• [The problem]:
In the records below, take the line containing "709x917 pixels." and reproduce it and every subsequent line exactly, adding nothing.

• [Stored data entries]:
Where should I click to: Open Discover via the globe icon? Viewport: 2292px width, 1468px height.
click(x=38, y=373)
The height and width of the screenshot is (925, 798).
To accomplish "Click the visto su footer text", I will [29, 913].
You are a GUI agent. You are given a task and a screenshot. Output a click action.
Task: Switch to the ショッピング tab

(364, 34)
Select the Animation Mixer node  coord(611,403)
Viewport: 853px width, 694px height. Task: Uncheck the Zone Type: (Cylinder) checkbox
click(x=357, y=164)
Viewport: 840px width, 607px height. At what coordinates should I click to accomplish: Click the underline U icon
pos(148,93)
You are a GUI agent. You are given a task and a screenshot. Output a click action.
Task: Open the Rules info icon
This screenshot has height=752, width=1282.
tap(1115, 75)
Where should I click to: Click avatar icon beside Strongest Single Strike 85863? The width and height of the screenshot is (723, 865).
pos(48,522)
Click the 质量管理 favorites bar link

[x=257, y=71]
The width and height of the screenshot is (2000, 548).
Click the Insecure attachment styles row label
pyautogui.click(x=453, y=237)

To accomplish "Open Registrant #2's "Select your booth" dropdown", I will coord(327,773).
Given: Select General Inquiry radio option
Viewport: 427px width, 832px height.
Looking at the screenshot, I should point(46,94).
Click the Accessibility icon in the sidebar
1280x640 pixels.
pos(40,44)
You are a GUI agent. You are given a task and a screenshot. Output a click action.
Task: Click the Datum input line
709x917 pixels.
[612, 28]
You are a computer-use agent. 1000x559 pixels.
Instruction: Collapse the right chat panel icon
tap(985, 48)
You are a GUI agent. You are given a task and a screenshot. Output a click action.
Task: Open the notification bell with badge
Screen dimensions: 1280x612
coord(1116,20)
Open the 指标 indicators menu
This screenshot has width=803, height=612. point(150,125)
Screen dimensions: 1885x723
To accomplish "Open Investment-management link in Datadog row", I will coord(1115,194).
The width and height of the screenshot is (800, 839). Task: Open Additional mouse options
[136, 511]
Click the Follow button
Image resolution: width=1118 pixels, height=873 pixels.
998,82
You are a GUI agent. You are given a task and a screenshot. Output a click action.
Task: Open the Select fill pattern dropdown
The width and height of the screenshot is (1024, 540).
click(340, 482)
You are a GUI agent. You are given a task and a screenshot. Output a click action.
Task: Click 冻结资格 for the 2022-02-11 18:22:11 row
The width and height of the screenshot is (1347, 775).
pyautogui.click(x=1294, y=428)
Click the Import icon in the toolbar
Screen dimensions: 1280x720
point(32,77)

• [Written solution]:
709x917 pixels.
[612, 28]
You are a computer-use agent. 1000x559 pixels.
Instruction: Collapse the right chat panel icon
tap(985, 48)
You are a GUI agent. You are given a task and a screenshot. Output a click action.
Task: Open the notification bell with badge
Screen dimensions: 1280x612
coord(1116,20)
Open the 指标 indicators menu
This screenshot has width=803, height=612. point(150,125)
Screen dimensions: 1885x723
To accomplish "Open Investment-management link in Datadog row", I will coord(1115,194).
The width and height of the screenshot is (800, 839). Task: Open Additional mouse options
[136, 511]
Click the Follow button
Image resolution: width=1118 pixels, height=873 pixels.
998,82
You are a GUI agent. You are given a task and a screenshot. Output a click action.
Task: Open the Select fill pattern dropdown
The width and height of the screenshot is (1024, 540).
click(340, 482)
You are a GUI agent. You are given a task and a screenshot. Output a click action.
Task: Click 冻结资格 for the 2022-02-11 18:22:11 row
The width and height of the screenshot is (1347, 775).
pyautogui.click(x=1294, y=428)
Click the Import icon in the toolbar
Screen dimensions: 1280x720
point(32,77)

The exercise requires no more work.